Software Experiments
Lisa is working on a geek cheer for me, something that will be the equivalent of the Roll Tide! I give her when she is following Alabama women’s gymnastics meets. It is my way of showing — well, not interest exactly — but understanding that something important that I don’t really understand is going on.
This afternoon, I turned on Apache (it comes with on OS X), enabled PHP, installed MySQL, loaded ImageMagick, and set up MediaWiki on my laptop. Mostly because I wondered if I could. Turns out it isn’t difficult to do. [Insert to-be-determined geek cheer here.]
I also figured the wiki will be fun to play around with, to see what it can do as my own private sandbox. One thing I am interested in is seeing if using a wiki instead of a collection of text files as a brain dump helps me to better map out my thinking. If it gets really useful, I will deploy it to the new web host.
Why do I think a wiki might work for this?

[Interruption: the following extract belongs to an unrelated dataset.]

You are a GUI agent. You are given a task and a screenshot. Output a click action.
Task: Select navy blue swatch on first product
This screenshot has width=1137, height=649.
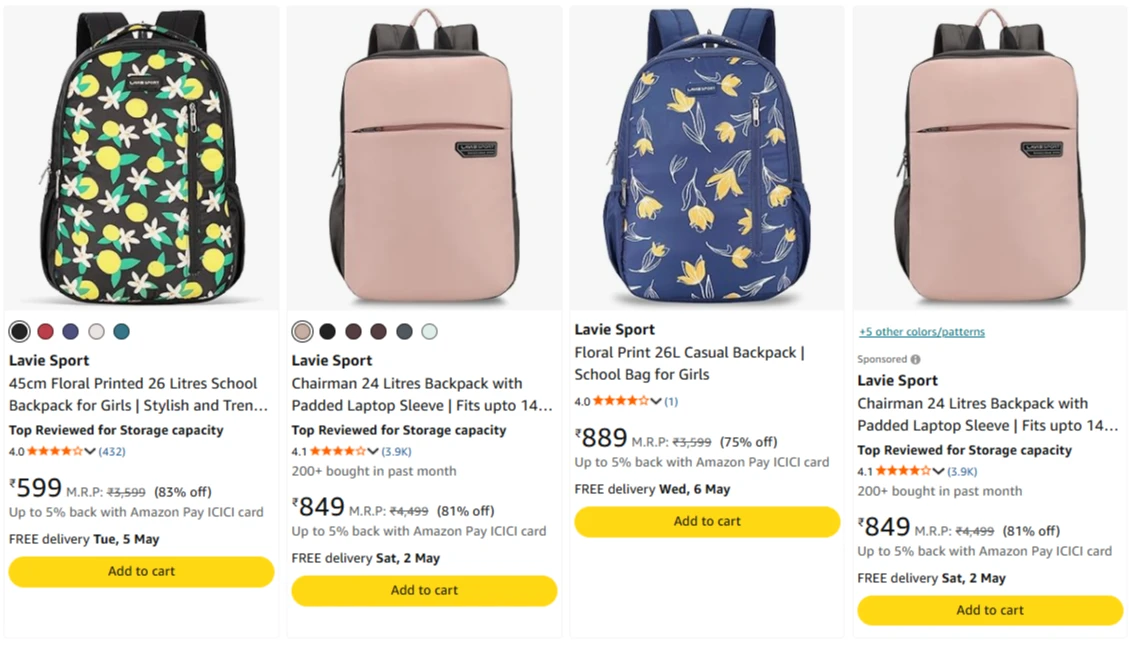click(70, 332)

Considering that Spotlight is supposed to find anything so spooky-fast Apple is promoting it as a step ahead of “the archaic file folder metaphor”, some might think it doesn’t matter how many text files I create, because I won’t really have to keep track of them. (Once I upgrade; I don’t have Tiger yet.) Gmail doesn’t have folders, instead preferring search-friendly labels. But I think my brain learns (and remembers) things by making connections, connections that extend beyond a collection of search results. So I wanted a software tool that will make it easy to make connections on the fly — and that is what I think a wiki will be good for.
I also downloaded and installed NeoOffice/J, a port of OpenOffice.org that doesn’t need the X11 windowing system — meaning it behaves and looks like any other Mac app. Cause some times you really do need a spreadsheet. And those times should not require forking over big bucks or opening windows more Spartanlike than the original Trek crew quarters.